Justice Griffin went on to find that it was clear the sentencing judge “accepted … Sheepway’s evidence in this regard.”
“Otherwise, there would be no need for the judge’s lengthy analysis as to whether he could take these conditions into account,” she writes.
Justice Griffin found Sheepway’s pretrial custody conditions to have been “exceptionally harsh,” that they “affected his circumstances at the time of sentencing.”
These details, she found, “should be taken into account in mitigating the term of parole ineligibility” (if that term is to be greater than the mandatory 10 year minimum.)
The Crown prosecutor at appeal, Kathryn Laurie, told Law360 Canada the ruling clarifies what sentencing judges can do in this area.
“When determining whether it is appropriate to increase the period of parole ineligibility from the 10-year minimum for an offender convicted of second-degree murder, harsh conditions of pre-trial custody that negatively impacted the offender may be considered in mitigating the term imposed,” said Laurie.

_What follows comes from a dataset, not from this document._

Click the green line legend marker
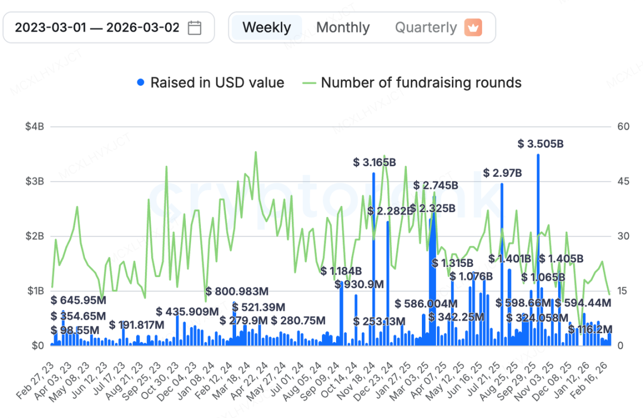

Sheepway’s lawyer, Vincent Larochelle, said the “significance of the decision extends beyond the facts of this case.”
“The Court of Appeal's decision stands for the general proposition that a variety of different circumstances can be taken into consideration when determining the period of parole ineligibility for [second]-degree murder. It also has a particular significant for Mr. Sheepway, as it provides him with some vindication for the harsh treatment he received while at the Whitehorse Correctional Centre.”